Mesodermal Differentiation of Embryonal Carcinoma Cells in Coculture with Visceral Endoderm Cell Lines

Abstract

In mammalian embryogenes is mesoderm is formed from embryonic ectoderm in an area adjacent to visceral endoderm. We have established an in vitro model for this process using P19 embryonal carcinoma (EC) cells and various endodermal cell lines, which were characterized with specific antibodies. In coculture with END-2 cells, a visceral endoderm cell line derived from P19, the EC cells formed aggregates and differentiated extensively, with mesoderm—derived beating muscle and adipocytes being the cell types most evident.
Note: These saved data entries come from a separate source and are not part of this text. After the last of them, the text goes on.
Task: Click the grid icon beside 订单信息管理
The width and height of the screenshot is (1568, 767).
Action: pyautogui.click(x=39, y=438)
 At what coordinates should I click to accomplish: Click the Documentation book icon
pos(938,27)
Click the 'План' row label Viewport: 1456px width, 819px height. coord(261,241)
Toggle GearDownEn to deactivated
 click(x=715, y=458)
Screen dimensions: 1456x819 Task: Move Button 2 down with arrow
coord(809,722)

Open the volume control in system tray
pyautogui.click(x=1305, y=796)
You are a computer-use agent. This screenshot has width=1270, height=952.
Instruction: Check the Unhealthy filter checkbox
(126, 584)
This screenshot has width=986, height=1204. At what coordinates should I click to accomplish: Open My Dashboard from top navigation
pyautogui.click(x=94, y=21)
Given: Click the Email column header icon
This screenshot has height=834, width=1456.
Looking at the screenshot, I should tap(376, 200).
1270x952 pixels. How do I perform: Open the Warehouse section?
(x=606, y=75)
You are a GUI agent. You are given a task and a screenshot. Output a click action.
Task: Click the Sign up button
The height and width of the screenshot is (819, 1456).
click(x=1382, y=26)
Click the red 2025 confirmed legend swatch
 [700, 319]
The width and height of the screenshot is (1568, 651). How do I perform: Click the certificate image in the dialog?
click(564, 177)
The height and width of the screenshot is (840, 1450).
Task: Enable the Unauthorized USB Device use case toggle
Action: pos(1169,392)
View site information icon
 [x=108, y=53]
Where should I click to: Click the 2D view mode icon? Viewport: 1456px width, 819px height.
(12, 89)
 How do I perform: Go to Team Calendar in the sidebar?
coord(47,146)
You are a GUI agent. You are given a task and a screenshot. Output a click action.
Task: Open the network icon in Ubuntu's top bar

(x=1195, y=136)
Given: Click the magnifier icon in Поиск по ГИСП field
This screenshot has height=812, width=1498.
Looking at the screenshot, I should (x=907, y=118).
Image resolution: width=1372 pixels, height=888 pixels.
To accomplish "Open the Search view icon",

Differentiation was less pronounced when P19 cells were cocultured with EPI-7 and PSA-5E cells which have some but not all of the visceral endoderm characteristics expressed by END-2. Parietal endoderm (PYS-2) and mesoderm (MES-1) cell lines neither permitted aggregation nor differentiation, whereas Dif 5 cells, reported to have both visceral and parietal endoderm characteristics, allowed aggregation but not differentiation. Mesodermal differentiation of P19 EC cells therefore specifically occured in coculture with visceral endoderm-like cells. Aggregation is a necessary but not sufficient step in this process. Differentiation was not observed on fixed or lysed END-2 monolayers to which END-2 conditioned media were added. However, when P19 cells were aggregated over a monolayer of END-2 cells covered with an agar layer to prevent contacts between the two cell types, they formed beating muscle significantly earlier after replating on tissue culture substrate than when aggregated similarly without an underlayer or over MES-1 monolayers. This finding suggested that a visceral endoderm-derived soluble mediator stimulated mesoderm formation. This coculture system, in which no chemical differentiation inducer is needed, provides a valuable in vitro model of mesoderm induction in mammalian embryogenesis.